◆ Task to carry out
The copy must run from the line containing "The image size" through the final line of the records, both included, exactly as written. It should contain no pictures.

***

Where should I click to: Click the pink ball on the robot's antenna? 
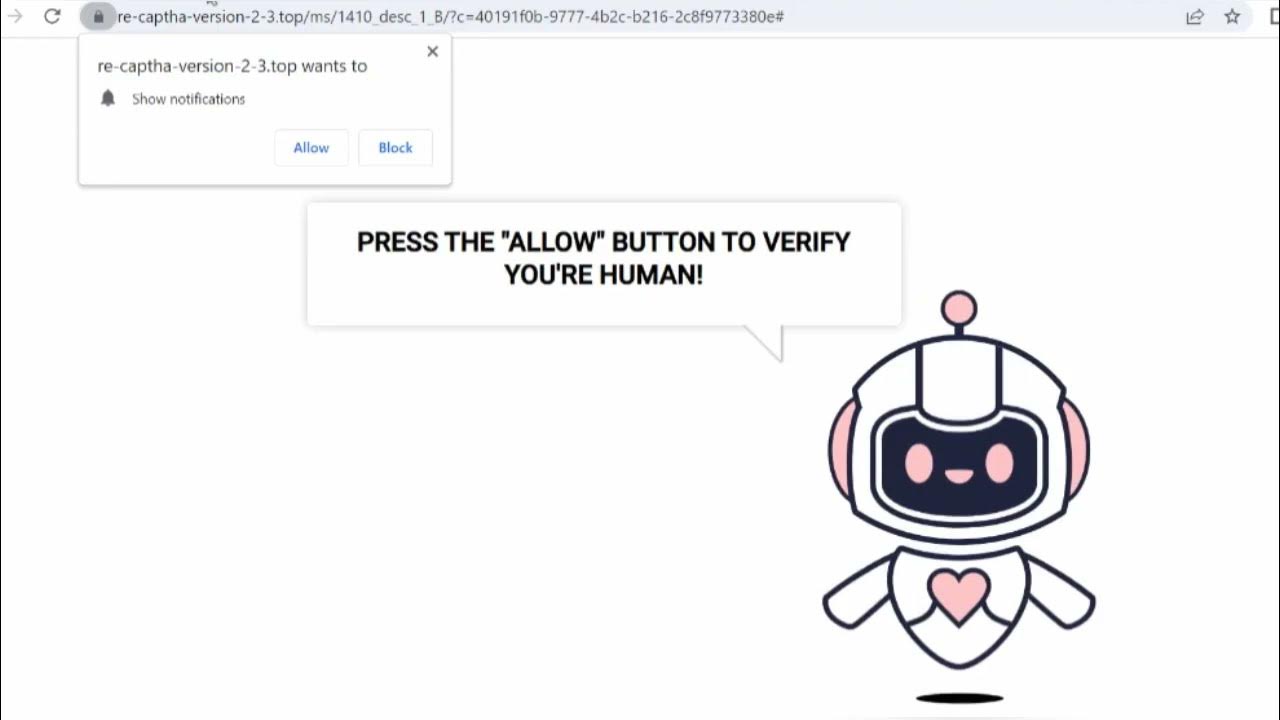tap(959, 309)
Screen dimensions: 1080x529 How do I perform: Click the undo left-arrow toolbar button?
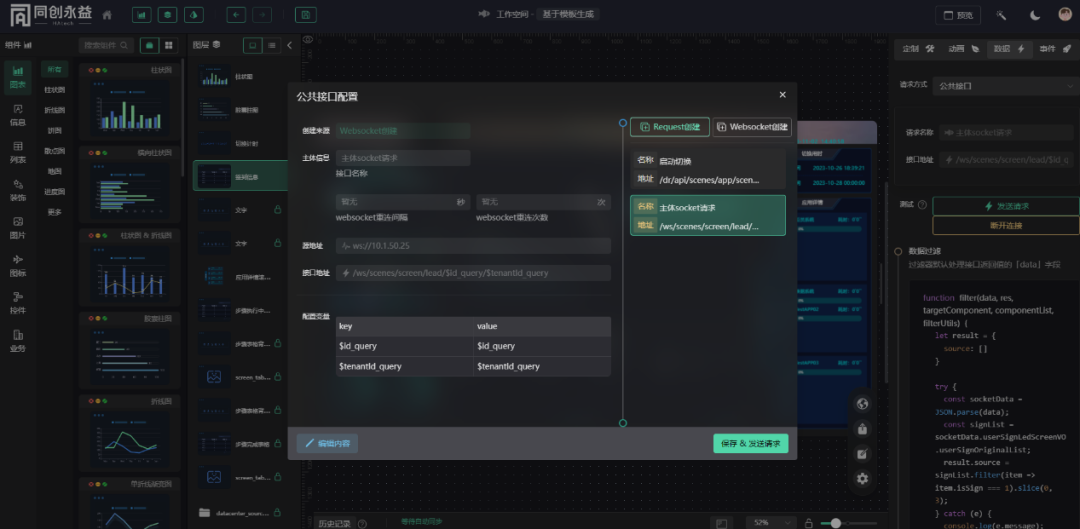(236, 15)

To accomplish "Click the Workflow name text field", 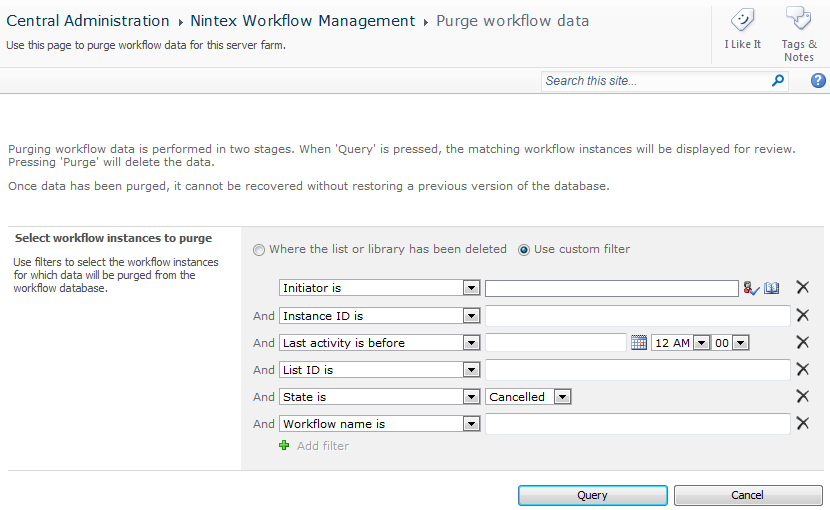I will click(638, 424).
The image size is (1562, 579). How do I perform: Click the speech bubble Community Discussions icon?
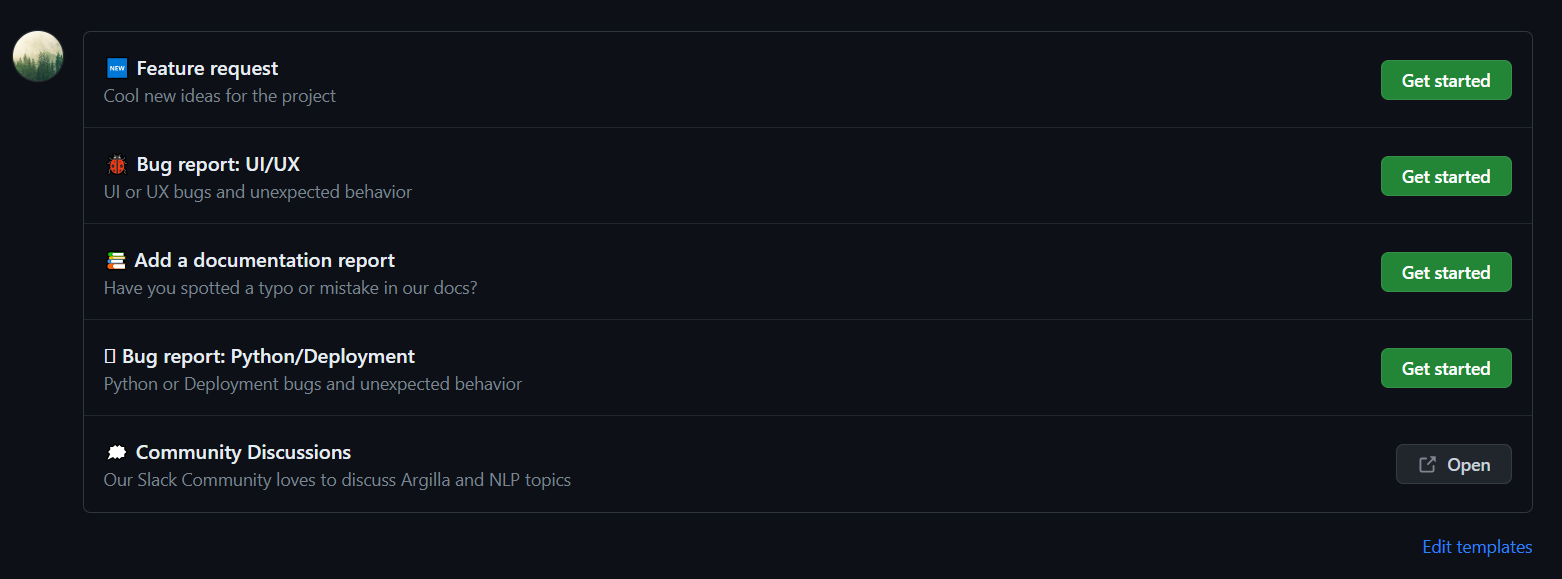coord(116,453)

***

◆ Exercise answer
The image size is (1562, 579). How do I perform: Click the speech bubble Community Discussions icon?
coord(116,453)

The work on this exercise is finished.